• **EXERCISE INSTRUCTIONS**: Swap "pixels" for "px" throughout the items below, keeping everything else the same. Leave the pictures out of your version.

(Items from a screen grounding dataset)
──────
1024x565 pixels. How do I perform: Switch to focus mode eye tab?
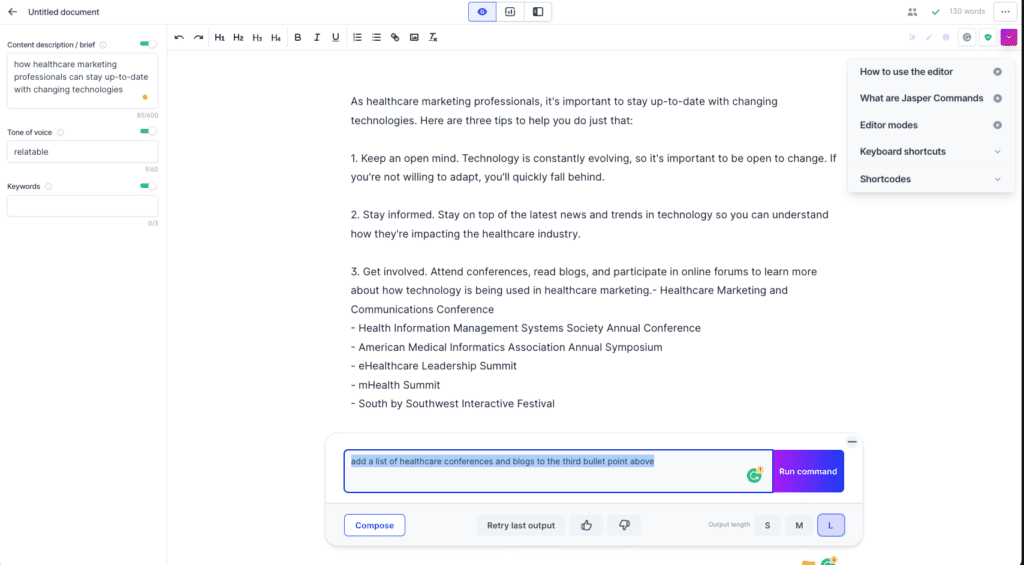click(483, 12)
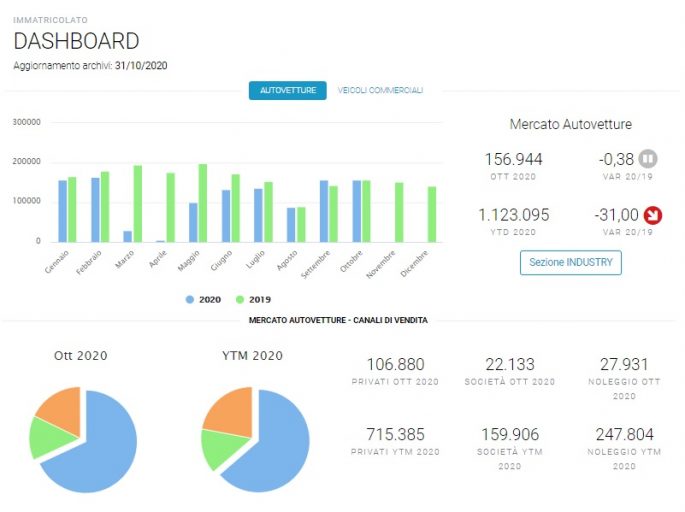Click the red down-arrow variation icon

tap(653, 215)
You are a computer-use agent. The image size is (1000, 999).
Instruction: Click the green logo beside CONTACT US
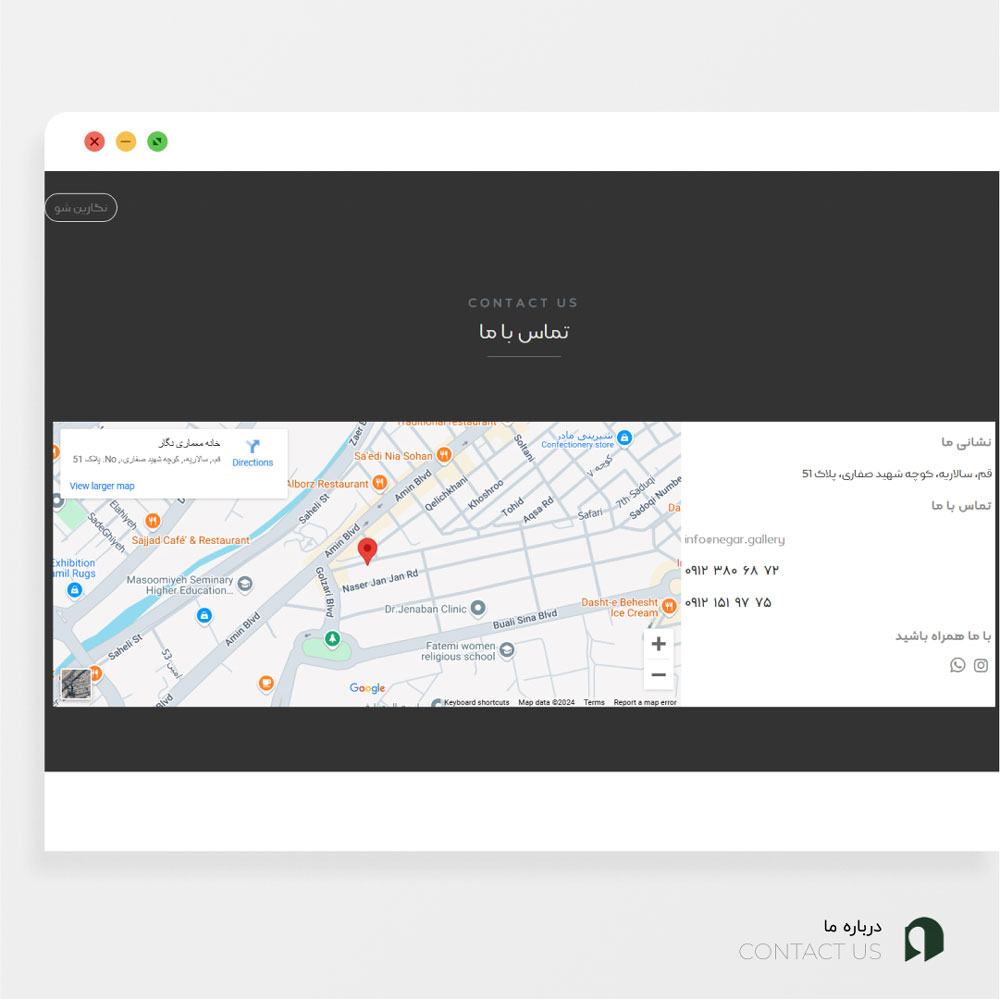[924, 939]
──────
• **FULL RESPONSE**:
1024x565 px. How do I perform: Switch to focus mode eye tab?
click(483, 12)
Click the red down-arrow variation icon

tap(653, 215)
You are a computer-use agent. The image size is (1000, 999).
Instruction: Click the green logo beside CONTACT US
[924, 939]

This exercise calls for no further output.